就在这时,门外传来轻盈的脚步声。门帘一挑,周静妍走了进来,脸上带着一丝不易察觉的疲惫。
“姐!”周静娴连忙站起身。
“嗯,回来了?”周静妍点点头,目光落在妹妹蹭破的手掌上,眉头微蹙,“怎么弄的?骑车也不小心点。”
“没事,不小心摔了一下。”周静娴含糊道,岔开话题,“老太太怎么样了?我刚去看她,李妈说喝了药睡下了。”
“药是送来了,费了点周折。”周静妍走到桌边坐下,揉了揉眉心,“路上出了点意外,药被弄脏了,好不容易才处理干净给老太太服下。幸好送药那伙计还算机灵,躲过了路上盘查的兵。”

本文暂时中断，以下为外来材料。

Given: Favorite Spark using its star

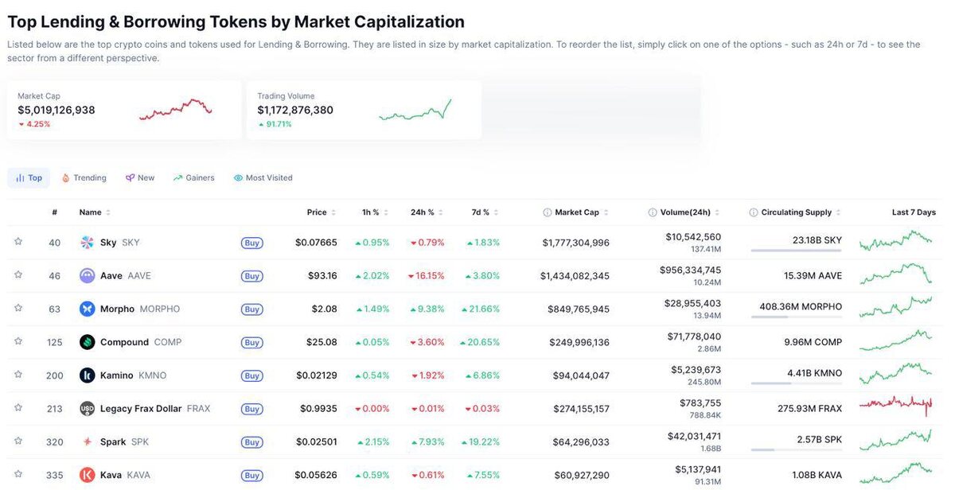Looking at the screenshot, I should [18, 441].
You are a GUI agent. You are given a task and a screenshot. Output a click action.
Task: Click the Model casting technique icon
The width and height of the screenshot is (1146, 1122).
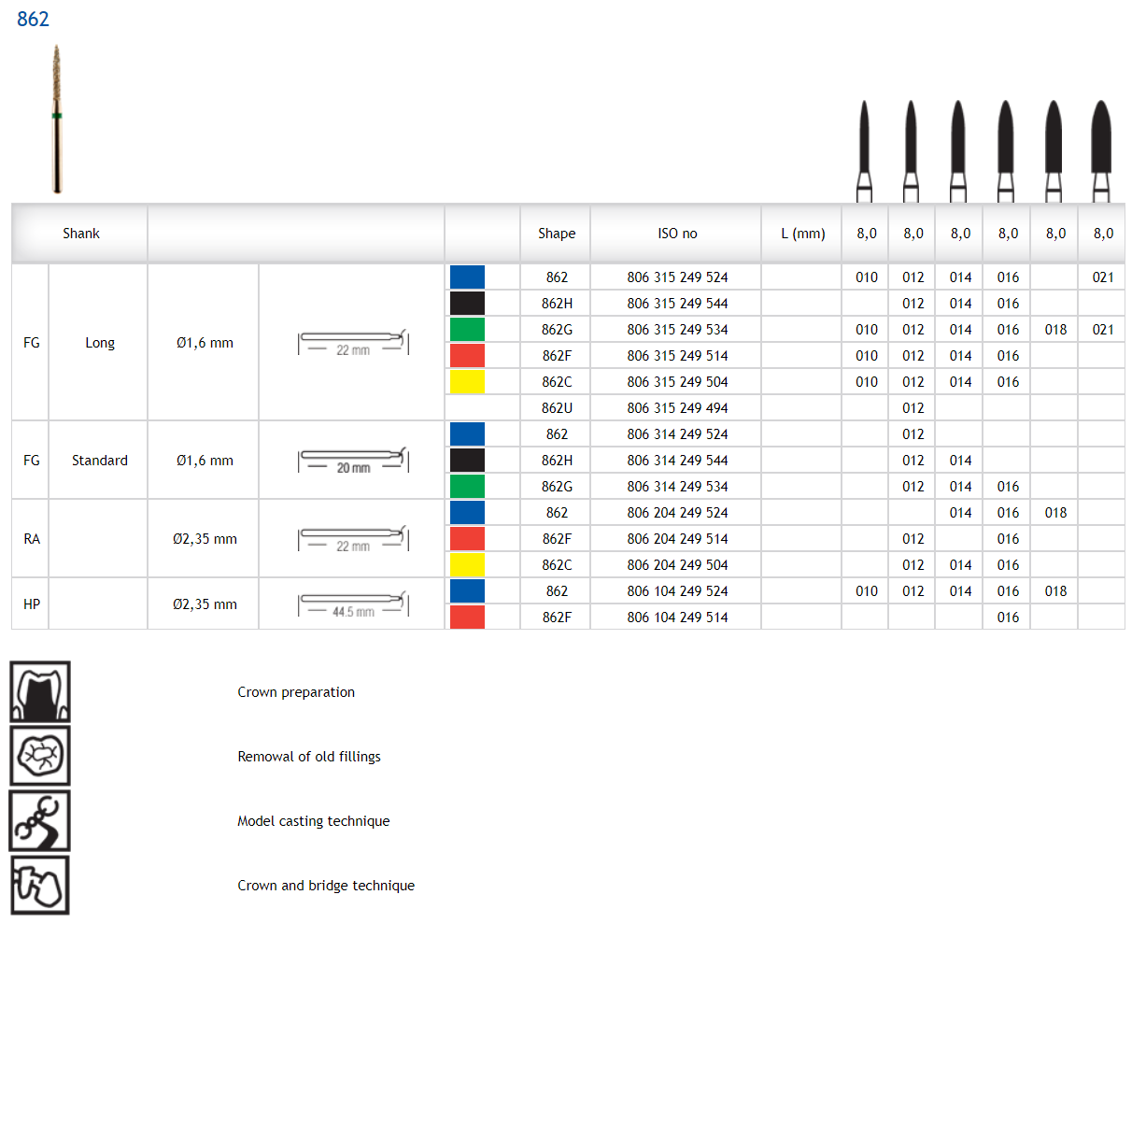pyautogui.click(x=40, y=821)
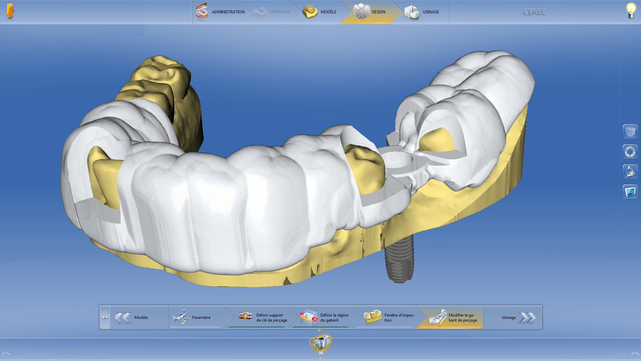Select the 'Modifier le gabarit de perçage' step

tap(439, 317)
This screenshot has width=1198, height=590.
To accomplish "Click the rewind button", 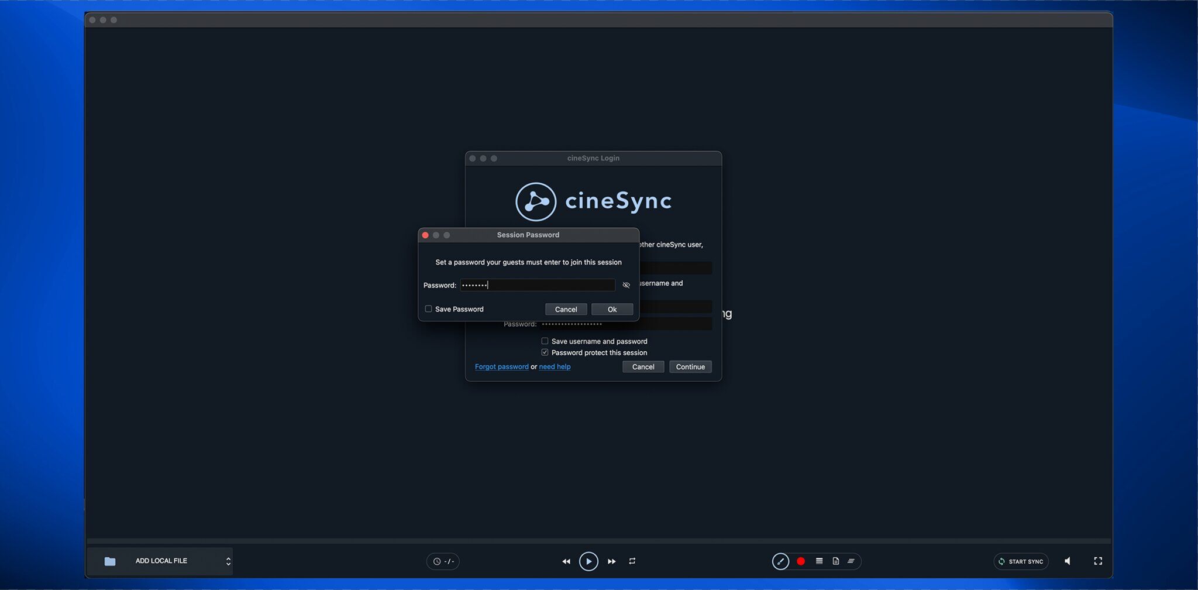I will coord(566,561).
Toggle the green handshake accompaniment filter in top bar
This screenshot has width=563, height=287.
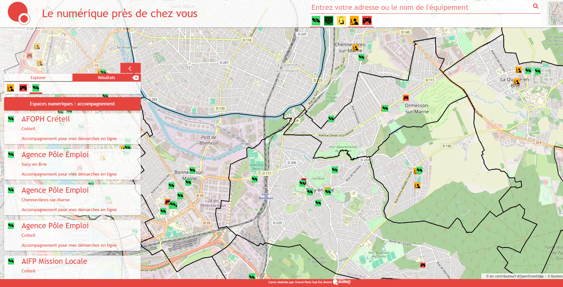(316, 21)
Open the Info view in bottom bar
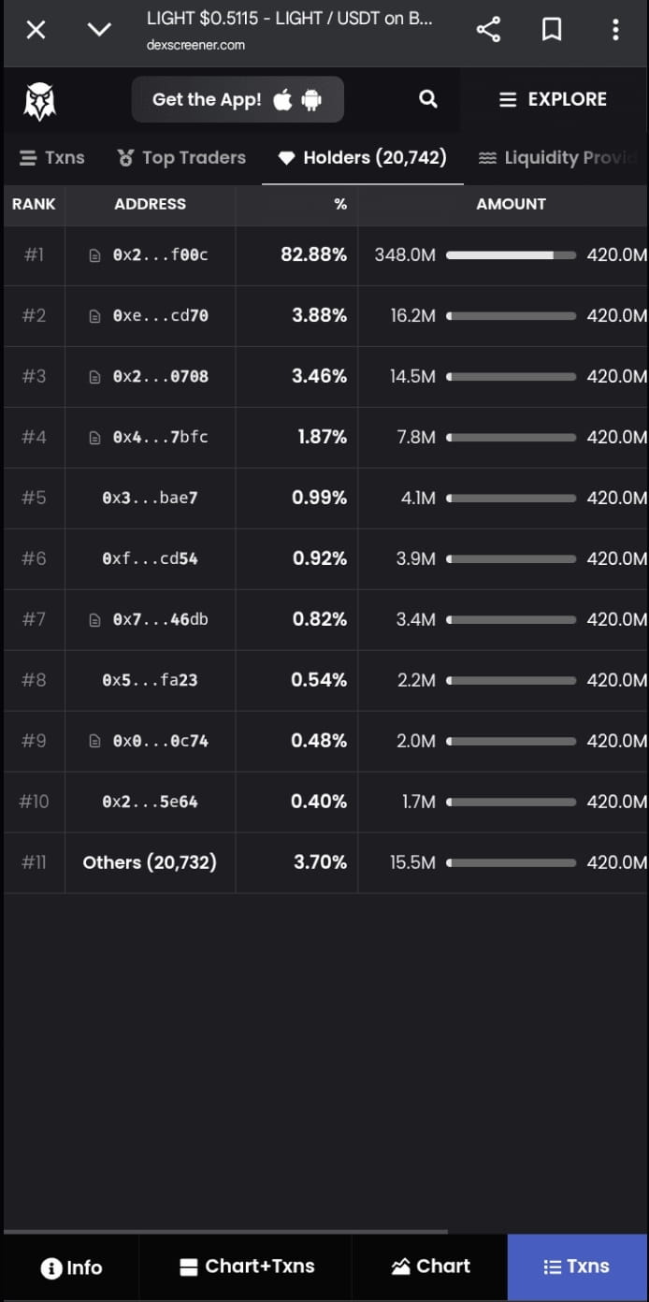 pyautogui.click(x=71, y=1267)
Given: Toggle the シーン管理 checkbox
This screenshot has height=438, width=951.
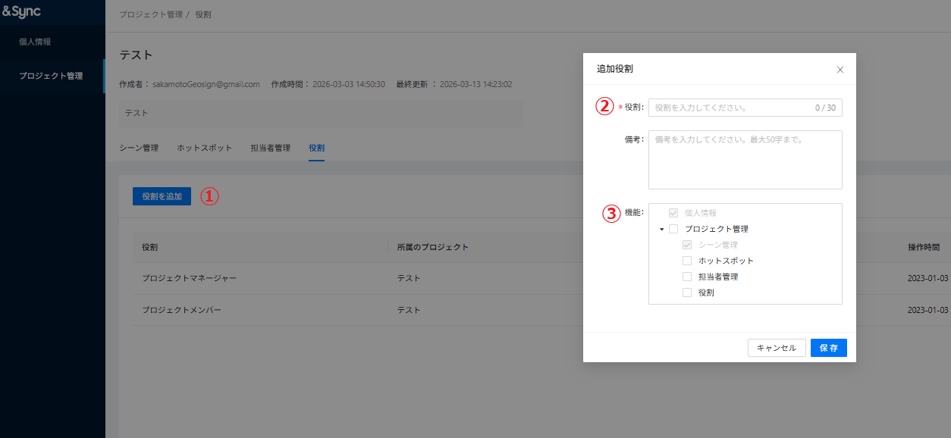Looking at the screenshot, I should (x=687, y=245).
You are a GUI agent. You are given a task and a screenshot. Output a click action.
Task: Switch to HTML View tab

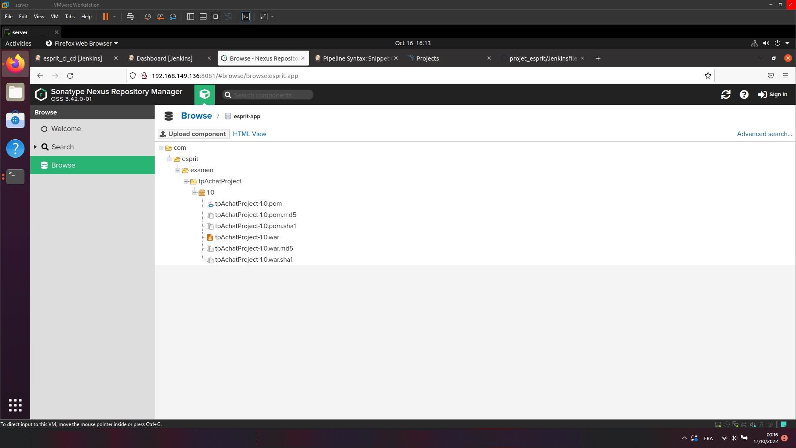tap(250, 134)
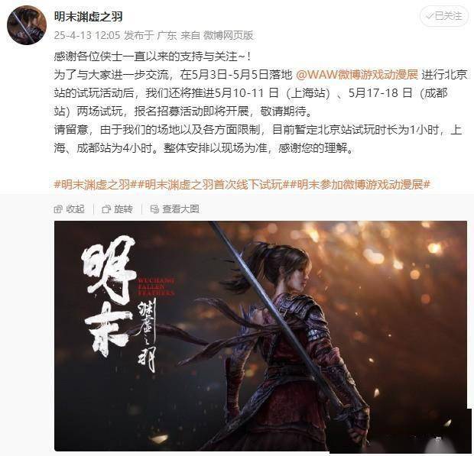This screenshot has width=474, height=456.
Task: View the full-size image via 查看大图
Action: coord(180,209)
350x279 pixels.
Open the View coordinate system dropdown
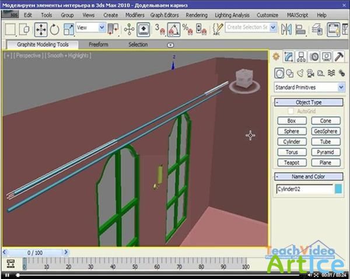click(x=102, y=27)
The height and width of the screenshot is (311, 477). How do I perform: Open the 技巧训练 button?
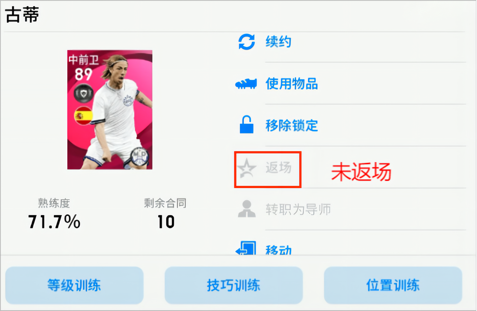[x=233, y=285]
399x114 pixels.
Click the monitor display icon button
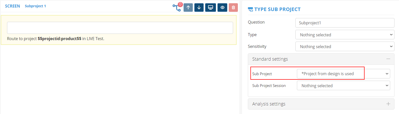coord(210,8)
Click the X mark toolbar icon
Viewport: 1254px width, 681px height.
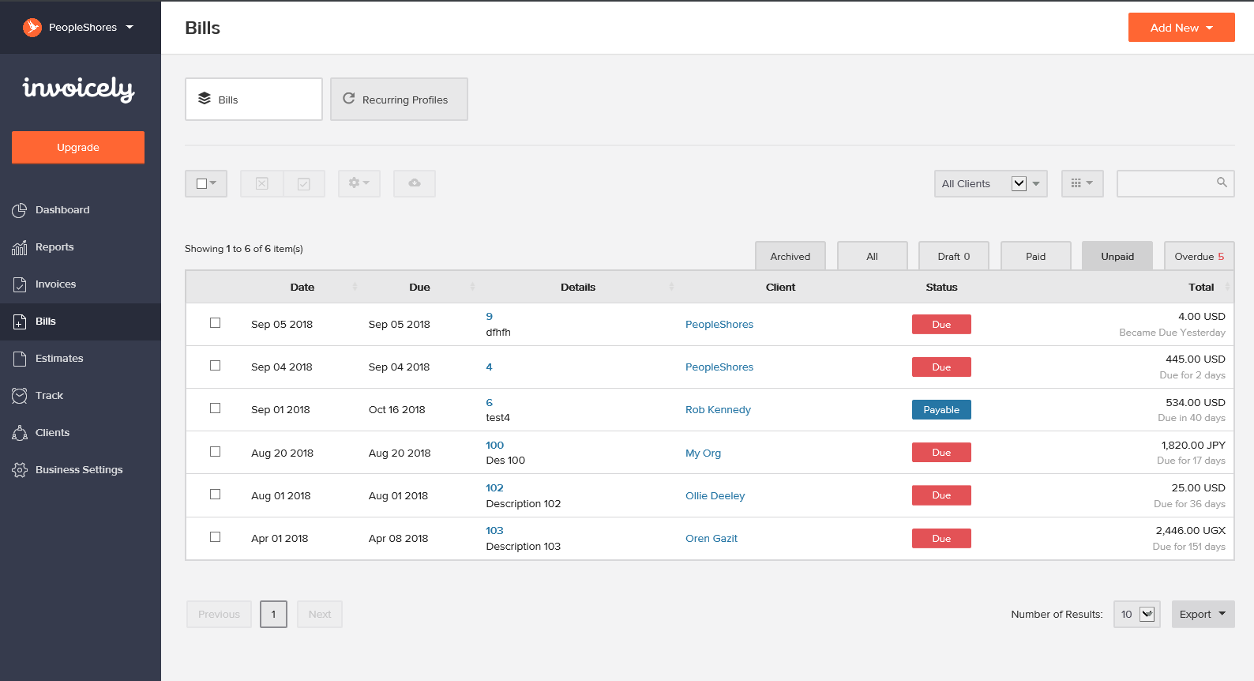coord(261,183)
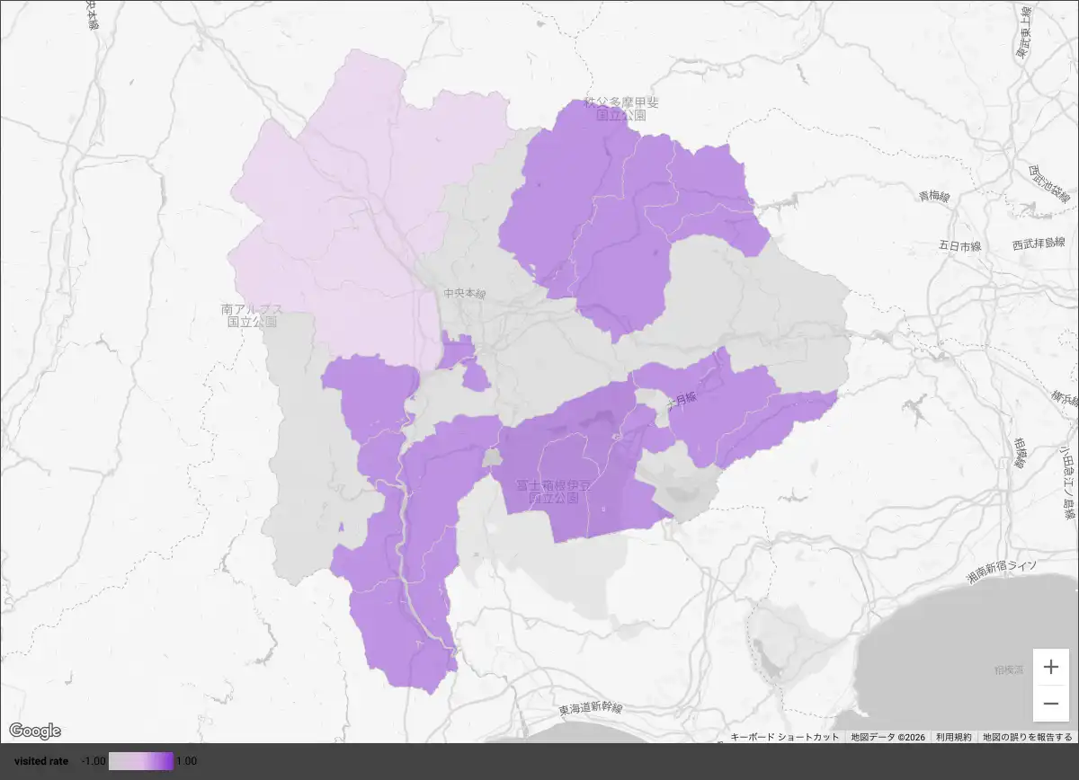Screen dimensions: 1079x780
Task: Zoom in with the plus button
Action: coord(1050,668)
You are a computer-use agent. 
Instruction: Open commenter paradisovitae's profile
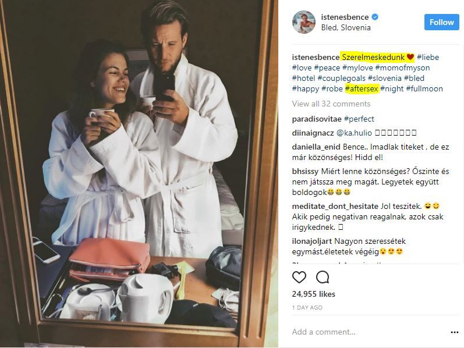317,119
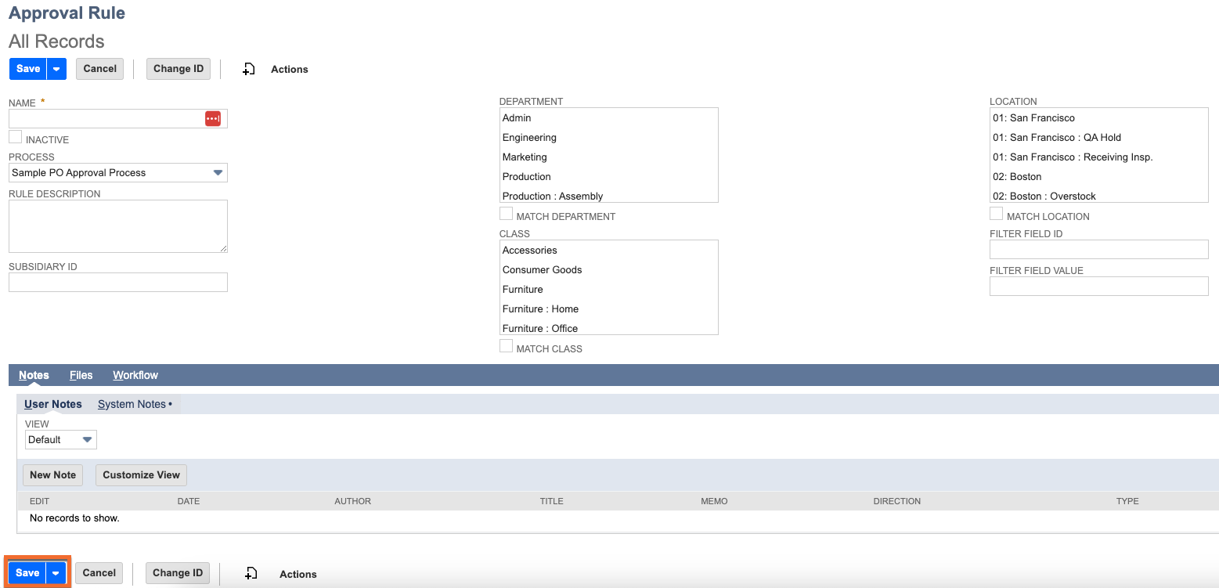The height and width of the screenshot is (588, 1219).
Task: Click the New Note button
Action: [53, 474]
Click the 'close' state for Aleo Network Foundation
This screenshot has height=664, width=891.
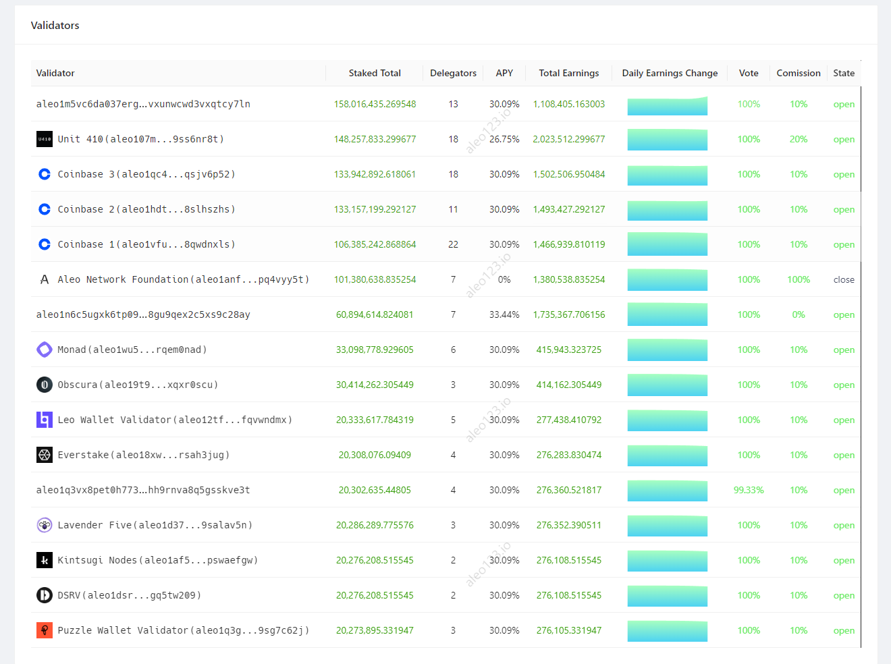pyautogui.click(x=844, y=279)
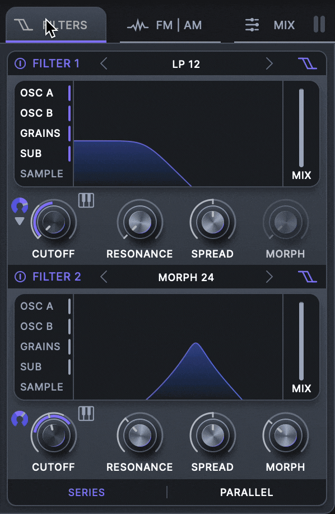Select PARALLEL filter routing
The height and width of the screenshot is (514, 335).
[x=246, y=492]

“送药的伙计?”周静娴心头莫名一跳,一个模糊的猜测浮上心头,“是……济生堂的人?”
“嗯,叫陈树生,一个小学徒。”周静妍端起小翠奉上的热茶,浅浅啜了一口,“看着年纪不大,倒是有几分担当。今天要不是他临机应变,药恐怕就保不住了。”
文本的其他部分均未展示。